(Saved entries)
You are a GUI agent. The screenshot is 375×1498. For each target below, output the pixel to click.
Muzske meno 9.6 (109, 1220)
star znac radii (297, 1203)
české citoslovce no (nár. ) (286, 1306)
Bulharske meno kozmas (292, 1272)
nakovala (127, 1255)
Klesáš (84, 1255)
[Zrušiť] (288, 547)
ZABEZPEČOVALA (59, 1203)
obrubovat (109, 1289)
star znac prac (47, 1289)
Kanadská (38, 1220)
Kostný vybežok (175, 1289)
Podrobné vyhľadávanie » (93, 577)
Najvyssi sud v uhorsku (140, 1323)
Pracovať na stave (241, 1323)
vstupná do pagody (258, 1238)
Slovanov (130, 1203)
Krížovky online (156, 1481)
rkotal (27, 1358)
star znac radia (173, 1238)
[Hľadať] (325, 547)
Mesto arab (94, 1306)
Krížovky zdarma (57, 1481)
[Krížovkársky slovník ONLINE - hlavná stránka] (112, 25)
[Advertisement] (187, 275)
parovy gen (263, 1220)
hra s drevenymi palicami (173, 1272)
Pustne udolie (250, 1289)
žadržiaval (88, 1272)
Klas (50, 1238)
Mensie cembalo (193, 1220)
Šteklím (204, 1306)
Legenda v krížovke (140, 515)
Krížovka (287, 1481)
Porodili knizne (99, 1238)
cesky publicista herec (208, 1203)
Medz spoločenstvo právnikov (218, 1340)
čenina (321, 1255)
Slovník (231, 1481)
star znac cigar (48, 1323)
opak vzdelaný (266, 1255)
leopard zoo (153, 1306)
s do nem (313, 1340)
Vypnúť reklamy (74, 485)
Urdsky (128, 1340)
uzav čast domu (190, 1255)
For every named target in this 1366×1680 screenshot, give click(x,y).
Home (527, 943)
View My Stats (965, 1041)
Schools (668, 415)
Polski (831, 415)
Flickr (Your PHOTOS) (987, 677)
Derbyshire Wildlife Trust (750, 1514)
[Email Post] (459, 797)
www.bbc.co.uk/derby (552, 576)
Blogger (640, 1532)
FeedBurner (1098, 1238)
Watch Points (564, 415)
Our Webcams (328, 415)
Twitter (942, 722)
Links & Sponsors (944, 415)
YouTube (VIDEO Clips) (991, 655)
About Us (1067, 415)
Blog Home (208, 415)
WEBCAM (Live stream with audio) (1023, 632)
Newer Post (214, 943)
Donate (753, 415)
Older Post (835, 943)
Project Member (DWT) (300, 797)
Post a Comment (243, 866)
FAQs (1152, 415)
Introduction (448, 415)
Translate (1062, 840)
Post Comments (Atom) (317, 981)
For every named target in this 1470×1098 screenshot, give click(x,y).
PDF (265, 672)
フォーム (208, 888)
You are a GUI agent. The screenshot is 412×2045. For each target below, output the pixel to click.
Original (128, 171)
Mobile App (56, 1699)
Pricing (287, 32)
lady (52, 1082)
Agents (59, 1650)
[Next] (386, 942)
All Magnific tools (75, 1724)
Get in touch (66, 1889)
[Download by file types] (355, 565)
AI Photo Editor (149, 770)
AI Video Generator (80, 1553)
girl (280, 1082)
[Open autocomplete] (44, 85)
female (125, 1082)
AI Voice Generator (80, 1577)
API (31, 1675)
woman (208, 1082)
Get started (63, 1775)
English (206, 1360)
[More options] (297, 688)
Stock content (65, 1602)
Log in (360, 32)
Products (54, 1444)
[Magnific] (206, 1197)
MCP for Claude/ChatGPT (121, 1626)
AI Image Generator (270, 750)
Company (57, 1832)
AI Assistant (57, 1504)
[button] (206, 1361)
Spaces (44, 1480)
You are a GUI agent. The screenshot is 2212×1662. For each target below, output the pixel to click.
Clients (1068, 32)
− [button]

▶ _EXERCISE PROMPT_
What number of lines in the records hold "screenshot"? Reply with that number alone.

▶ _ANSWER TO THIS EXERCISE_
5